[Stored data entries]
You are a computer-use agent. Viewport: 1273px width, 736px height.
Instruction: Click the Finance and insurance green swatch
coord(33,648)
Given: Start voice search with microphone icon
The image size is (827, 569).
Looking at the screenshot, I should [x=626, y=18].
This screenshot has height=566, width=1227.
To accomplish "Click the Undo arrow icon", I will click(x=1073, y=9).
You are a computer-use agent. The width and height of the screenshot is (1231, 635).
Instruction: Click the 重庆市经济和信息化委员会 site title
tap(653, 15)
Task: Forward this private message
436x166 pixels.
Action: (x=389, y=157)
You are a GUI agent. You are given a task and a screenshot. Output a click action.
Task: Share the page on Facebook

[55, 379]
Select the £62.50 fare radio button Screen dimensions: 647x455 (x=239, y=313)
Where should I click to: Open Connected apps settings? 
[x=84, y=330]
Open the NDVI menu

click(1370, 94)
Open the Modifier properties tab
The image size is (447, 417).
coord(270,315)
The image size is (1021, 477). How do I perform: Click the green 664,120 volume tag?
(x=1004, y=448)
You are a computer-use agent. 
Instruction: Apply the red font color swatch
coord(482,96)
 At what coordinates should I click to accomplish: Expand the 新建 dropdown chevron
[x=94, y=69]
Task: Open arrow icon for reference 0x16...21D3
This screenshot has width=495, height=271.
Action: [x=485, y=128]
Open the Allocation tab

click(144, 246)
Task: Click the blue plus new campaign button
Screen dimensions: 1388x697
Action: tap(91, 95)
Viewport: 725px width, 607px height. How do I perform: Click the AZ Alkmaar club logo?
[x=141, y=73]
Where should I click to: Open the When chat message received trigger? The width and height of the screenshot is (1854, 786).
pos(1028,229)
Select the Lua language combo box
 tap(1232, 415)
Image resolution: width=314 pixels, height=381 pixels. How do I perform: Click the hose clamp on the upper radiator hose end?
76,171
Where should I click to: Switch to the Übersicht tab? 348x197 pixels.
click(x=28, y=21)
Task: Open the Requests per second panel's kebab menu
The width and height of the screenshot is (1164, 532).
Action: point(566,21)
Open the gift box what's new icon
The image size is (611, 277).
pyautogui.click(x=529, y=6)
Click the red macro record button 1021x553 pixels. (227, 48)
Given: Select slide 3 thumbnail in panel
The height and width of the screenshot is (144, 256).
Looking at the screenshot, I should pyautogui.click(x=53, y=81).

Task statement:
The expected answer is a copy of each line in the records that holds the word "agent".

Problem solution:
You are a computer-use agent. Viewport: 1273px width, 736px height.
You are a computer-use agent. The width and height of the screenshot is (1231, 635).
You are a GUI agent. You are given a task and a screenshot. Output a click action.
You are a computer-use agent. 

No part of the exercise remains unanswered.